** Opening DATA SHOWN block **

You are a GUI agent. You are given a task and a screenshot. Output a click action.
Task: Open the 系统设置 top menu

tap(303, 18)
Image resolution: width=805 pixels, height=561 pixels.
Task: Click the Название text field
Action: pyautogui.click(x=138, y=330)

** Closing DATA SHOWN block **

Every entry above, from first to last, should be repeated exactly.

EXERCISE ANSWER:
You are a GUI agent. You are given a task and a screenshot. Output a click action.
Task: Open the 系统设置 top menu

tap(303, 18)
Image resolution: width=805 pixels, height=561 pixels.
Task: Click the Название text field
Action: pyautogui.click(x=138, y=330)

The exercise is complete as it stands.